(Pixel coordinate grounding data)
══════════════════════════════

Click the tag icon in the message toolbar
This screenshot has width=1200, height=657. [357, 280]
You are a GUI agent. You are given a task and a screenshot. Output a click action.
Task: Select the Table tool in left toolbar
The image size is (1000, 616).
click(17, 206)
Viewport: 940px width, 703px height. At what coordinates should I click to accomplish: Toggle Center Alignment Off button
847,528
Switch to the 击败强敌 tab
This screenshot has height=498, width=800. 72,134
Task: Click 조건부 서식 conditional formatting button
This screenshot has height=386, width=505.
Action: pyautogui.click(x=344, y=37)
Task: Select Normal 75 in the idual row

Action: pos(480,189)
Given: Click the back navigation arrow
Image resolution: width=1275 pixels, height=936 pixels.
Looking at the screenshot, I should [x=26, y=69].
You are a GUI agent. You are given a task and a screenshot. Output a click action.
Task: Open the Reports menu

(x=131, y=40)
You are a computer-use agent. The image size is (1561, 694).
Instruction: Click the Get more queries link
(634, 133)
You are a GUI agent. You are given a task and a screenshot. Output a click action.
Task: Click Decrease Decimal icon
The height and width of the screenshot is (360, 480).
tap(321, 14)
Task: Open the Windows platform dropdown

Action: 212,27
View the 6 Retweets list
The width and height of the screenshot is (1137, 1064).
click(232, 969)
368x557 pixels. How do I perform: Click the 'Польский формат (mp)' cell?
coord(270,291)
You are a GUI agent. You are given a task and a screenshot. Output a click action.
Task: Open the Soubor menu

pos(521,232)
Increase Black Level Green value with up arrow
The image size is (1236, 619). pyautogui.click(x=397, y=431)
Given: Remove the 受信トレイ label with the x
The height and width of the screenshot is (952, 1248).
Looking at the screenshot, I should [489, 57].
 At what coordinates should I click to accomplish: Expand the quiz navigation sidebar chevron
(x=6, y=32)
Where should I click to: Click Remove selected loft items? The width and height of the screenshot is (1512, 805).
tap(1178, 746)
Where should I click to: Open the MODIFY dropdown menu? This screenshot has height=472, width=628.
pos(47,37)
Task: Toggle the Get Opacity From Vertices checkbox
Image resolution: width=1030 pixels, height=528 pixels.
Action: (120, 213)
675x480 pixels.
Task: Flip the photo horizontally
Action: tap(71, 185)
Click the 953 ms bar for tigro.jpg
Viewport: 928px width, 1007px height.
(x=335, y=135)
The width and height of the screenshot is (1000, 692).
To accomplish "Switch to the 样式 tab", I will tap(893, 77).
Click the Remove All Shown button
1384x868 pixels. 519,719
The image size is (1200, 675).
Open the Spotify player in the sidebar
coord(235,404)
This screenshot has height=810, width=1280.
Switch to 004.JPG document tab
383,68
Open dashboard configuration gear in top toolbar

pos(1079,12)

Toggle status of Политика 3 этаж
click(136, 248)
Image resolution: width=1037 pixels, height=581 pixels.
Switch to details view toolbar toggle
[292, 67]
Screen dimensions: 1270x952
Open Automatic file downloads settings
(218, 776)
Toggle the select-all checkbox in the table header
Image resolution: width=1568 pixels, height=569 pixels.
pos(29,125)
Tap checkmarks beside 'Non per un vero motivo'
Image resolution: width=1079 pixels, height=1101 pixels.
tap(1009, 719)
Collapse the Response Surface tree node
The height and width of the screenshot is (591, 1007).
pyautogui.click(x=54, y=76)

══════════════════════════════

_Task description_
Extract each record, keeping it identical to the original.

_Solution to this exercise_
Click the tag icon in the message toolbar
This screenshot has width=1200, height=657. [357, 280]
You are a GUI agent. You are given a task and a screenshot. Output a click action.
Task: Select the Table tool in left toolbar
The image size is (1000, 616).
click(17, 206)
Viewport: 940px width, 703px height. At what coordinates should I click to accomplish: Toggle Center Alignment Off button
847,528
Switch to the 击败强敌 tab
This screenshot has height=498, width=800. 72,134
Task: Click 조건부 서식 conditional formatting button
This screenshot has height=386, width=505.
Action: pyautogui.click(x=344, y=37)
Task: Select Normal 75 in the idual row

Action: pos(480,189)
Given: Click the back navigation arrow
Image resolution: width=1275 pixels, height=936 pixels.
Looking at the screenshot, I should [x=26, y=69].
You are a GUI agent. You are given a task and a screenshot. Output a click action.
Task: Open the Reports menu

(x=131, y=40)
You are a computer-use agent. The image size is (1561, 694).
Instruction: Click the Get more queries link
(634, 133)
You are a GUI agent. You are given a task and a screenshot. Output a click action.
Task: Click Decrease Decimal icon
The height and width of the screenshot is (360, 480).
tap(321, 14)
Task: Open the Windows platform dropdown

Action: 212,27
View the 6 Retweets list
The width and height of the screenshot is (1137, 1064).
click(232, 969)
368x557 pixels. How do I perform: Click the 'Польский формат (mp)' cell?
coord(270,291)
You are a GUI agent. You are given a task and a screenshot. Output a click action.
Task: Open the Soubor menu

pos(521,232)
Increase Black Level Green value with up arrow
The image size is (1236, 619). pyautogui.click(x=397, y=431)
Given: Remove the 受信トレイ label with the x
The height and width of the screenshot is (952, 1248).
Looking at the screenshot, I should [489, 57].
 At what coordinates should I click to accomplish: Expand the quiz navigation sidebar chevron
(x=6, y=32)
Where should I click to: Click Remove selected loft items? The width and height of the screenshot is (1512, 805).
tap(1178, 746)
Where should I click to: Open the MODIFY dropdown menu? This screenshot has height=472, width=628.
pos(47,37)
Task: Toggle the Get Opacity From Vertices checkbox
Image resolution: width=1030 pixels, height=528 pixels.
Action: (120, 213)
675x480 pixels.
Task: Flip the photo horizontally
Action: tap(71, 185)
Click the 953 ms bar for tigro.jpg
Viewport: 928px width, 1007px height.
(x=335, y=135)
The width and height of the screenshot is (1000, 692).
To accomplish "Switch to the 样式 tab", I will tap(893, 77).
Click the Remove All Shown button
1384x868 pixels. 519,719
The image size is (1200, 675).
Open the Spotify player in the sidebar
coord(235,404)
This screenshot has height=810, width=1280.
Switch to 004.JPG document tab
383,68
Open dashboard configuration gear in top toolbar

pos(1079,12)

Toggle status of Политика 3 этаж
click(136, 248)
Image resolution: width=1037 pixels, height=581 pixels.
Switch to details view toolbar toggle
[292, 67]
Screen dimensions: 1270x952
Open Automatic file downloads settings
(218, 776)
Toggle the select-all checkbox in the table header
Image resolution: width=1568 pixels, height=569 pixels.
pos(29,125)
Tap checkmarks beside 'Non per un vero motivo'
Image resolution: width=1079 pixels, height=1101 pixels.
tap(1009, 719)
Collapse the Response Surface tree node
The height and width of the screenshot is (591, 1007).
pyautogui.click(x=54, y=76)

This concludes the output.